MHD simulations of star-planet interaction in the system of HD 189733A

Hot Jupiters represent an interesting class of exoplanets that does not exist in the Solar System. These are giant gaseous planets that orbit at such close distances from their stars that their orbital periods are shorter than 10 days. Due to their proximity to their stars, these planets have very hot atmospheres, with temperatures exceeding 1500 K. For this reason, they are often affected by photoevaporation, which is the loss of atmosphere due to the heating caused by the incident radiation.


Hot Jupiters are also of great interest for the study of star-planet interactions, typically arising from the interaction, often magnetic, between the star and the planet. These interactions are capable of producing observable effects on the stars. A notable example is the system of the star HD 189733A, a K1.5V star with a mass of 0.81 solar masses, hosting a planet with 1.13 Jupiter masses and an orbital period of just 2.22 days.
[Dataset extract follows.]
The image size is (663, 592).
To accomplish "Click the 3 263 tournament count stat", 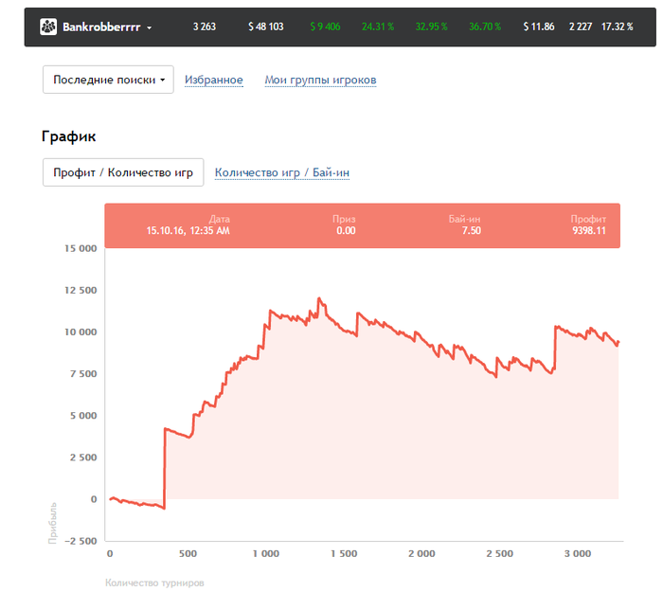I will (205, 27).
In a series of papers published between 2010 and 2015, led by astronomers from our Observatory, evidence was presented supporting enhanced magnetic activity on the star, such as flares observable in X-rays, in phase with the planet orbit. Further analysis demonstrated that the flares could not have occurred in the corona of HD 189733A, but instead in the space between the star and its planet. However, these results were refuted in a paper published in 2015, which demonstrated that such activity could not have produced observable X-ray emission.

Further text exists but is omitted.